About this task:
Omitting all images, set down every line below exactly as it appears.

::: Exercise materials

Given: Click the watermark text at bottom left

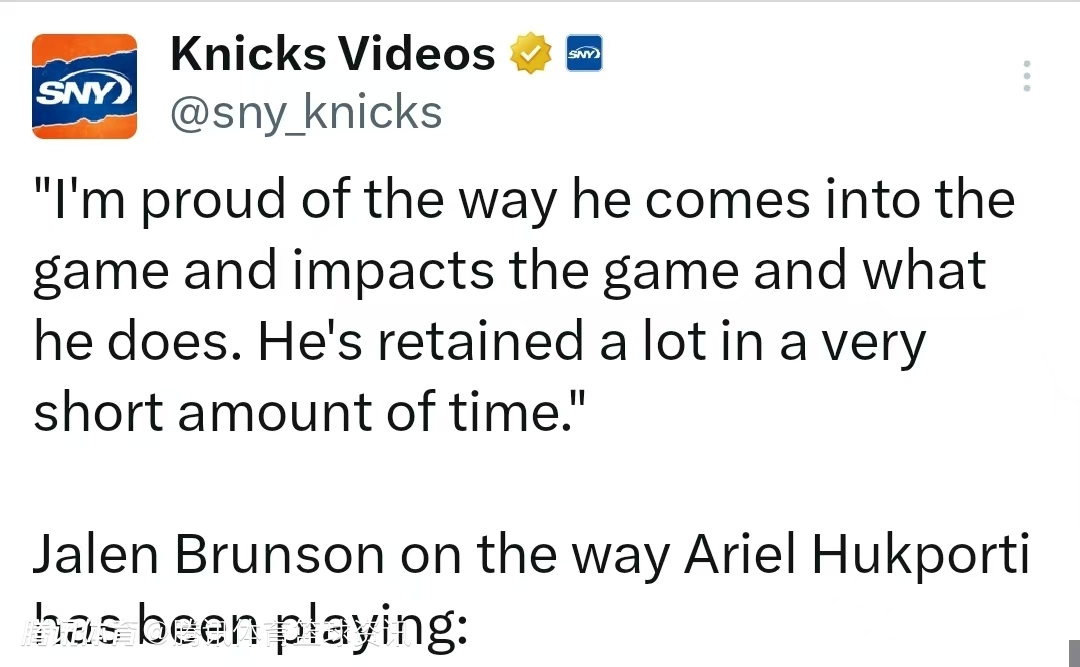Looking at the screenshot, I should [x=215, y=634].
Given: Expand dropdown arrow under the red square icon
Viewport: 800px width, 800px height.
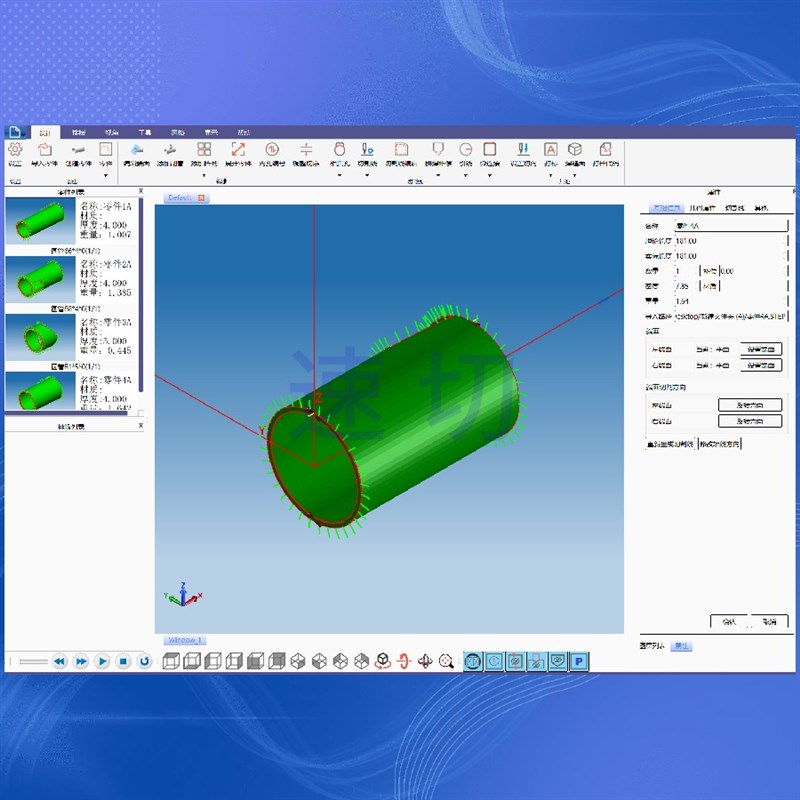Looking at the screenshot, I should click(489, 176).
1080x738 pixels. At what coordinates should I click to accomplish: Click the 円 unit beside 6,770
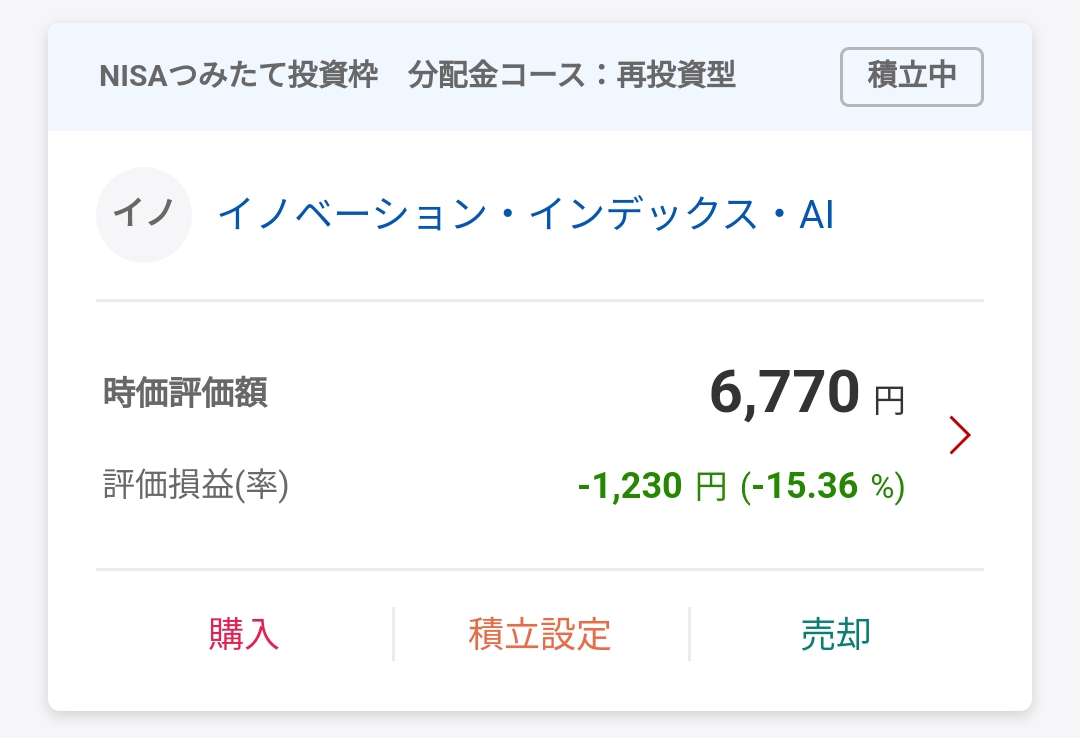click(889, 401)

::::::

Task result:
Given: Click the watermark text at bottom left

Looking at the screenshot, I should [x=215, y=634].
Given: Expand dropdown arrow under the red square icon
Viewport: 800px width, 800px height.
Looking at the screenshot, I should click(489, 176).
1080x738 pixels. At what coordinates should I click to accomplish: Click the 円 unit beside 6,770
click(889, 401)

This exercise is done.